◆ **To be done**:
Format the material from the line with "You are a computer-use" to the line with "pyautogui.click(x=340, y=380)", both included, as a numbered list. Skip blank lines and leave out the pictures.

◆ **Material provided**:
=======

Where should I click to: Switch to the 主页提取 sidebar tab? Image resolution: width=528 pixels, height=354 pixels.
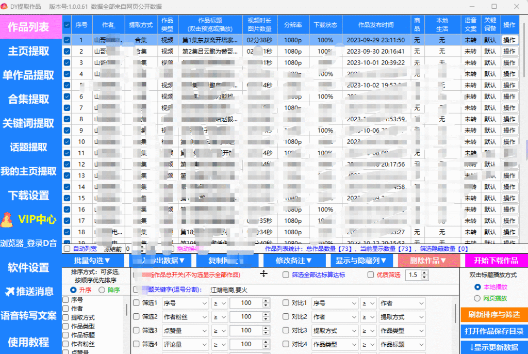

=======

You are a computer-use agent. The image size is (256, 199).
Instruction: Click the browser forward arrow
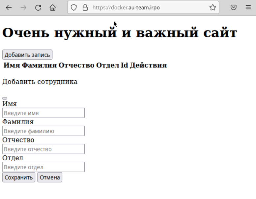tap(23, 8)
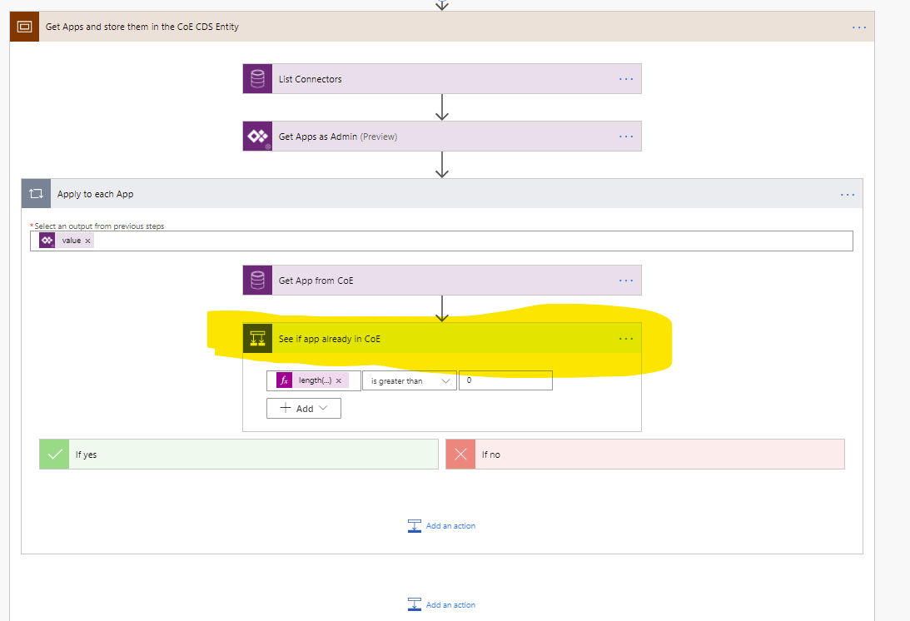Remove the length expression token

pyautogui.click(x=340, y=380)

=======

◆ **Answer to this task**:
1. You are a computer-use agent. The image size is (256, 199).
2. Instruction: Click the browser forward arrow
3. tap(23, 8)
4. Remove the length expression token
5. pyautogui.click(x=340, y=380)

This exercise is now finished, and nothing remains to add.